How to Schedule an IC Advocacy District Visit


Not able to make it to Washington to meet with your Congressional leaders? Rally other interstitial cystitis (IC) patients, caregivers, family members, friends and healthcare professionals to re ach out to lawmakers in your home state.


Members of Congress pay close attention to the concerns of their constituents, and sharing your IC experiences with your members of Congress is the most effective form of advocacy.

And, you can also meet with congressional staff in your House member and Senators’ offices year-round. Even when your member of Congress is working out of their Washington office, you can meet with a locally-based staffer like the district director and discuss the importance of dedicated federal support for IC. After your meeting, the staffer you meet with will provide a summary to the healthcare staffer in the Washington, DC office. Let us know how it goes and the ICA can also follow up with the Congressional health aids in your member’s Capitol Hill office.
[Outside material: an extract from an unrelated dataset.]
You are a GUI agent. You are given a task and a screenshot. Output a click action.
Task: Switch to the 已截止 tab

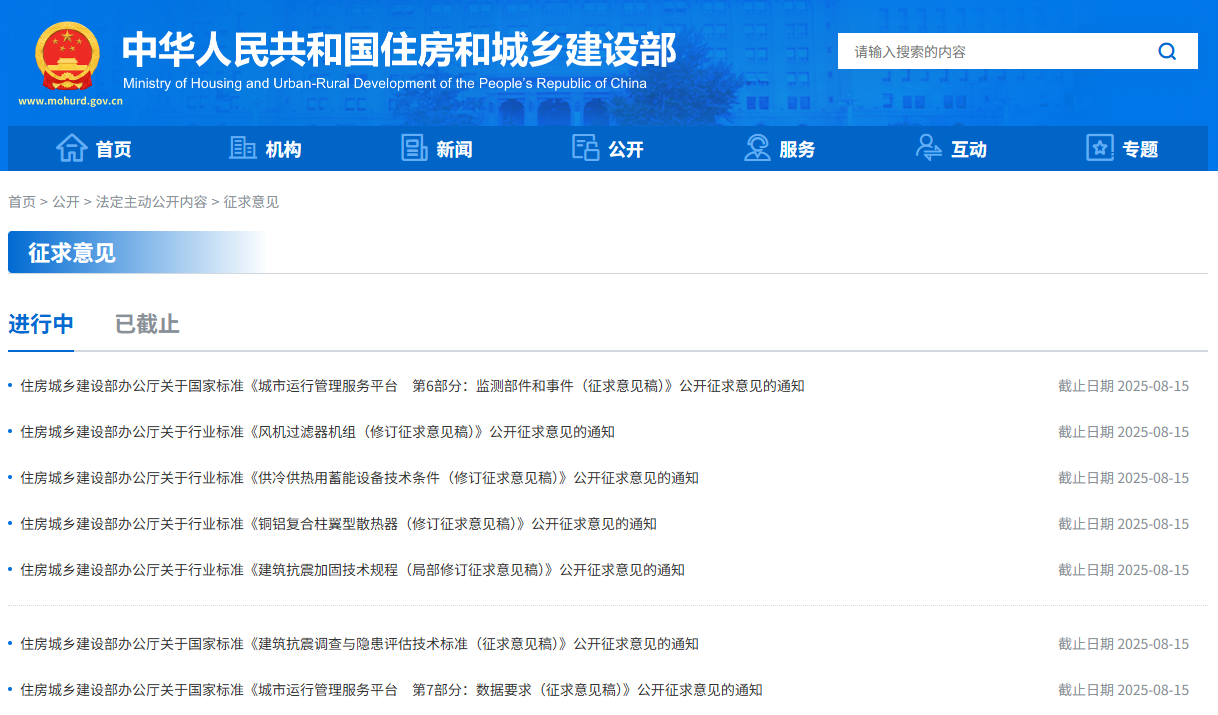147,324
Here’s How to Tell Your IC Story to Your Congressional L eaders Locally

    1. Find your members of Congress by going to www.congress.org and entering you zip code on the right side of the page. Choose the state (Senate) and district (House) office most convenient for you.
    2. Call the state and district office and ask to schedule a meeting. Let them know that you are a constituent and would like a meeting to discuss interstitial cystitis, a health issue.
    3. Let the ICA know whose office you are meeting with, and we will provide you with leave-behind materials and talking points, as well as any other briefing information or support you might need.
    4. After your meeting, make sure to follow up with the staffer and thank them for meeting with you. This is a great opportunity to provide any additional materials or information requested during your meeting.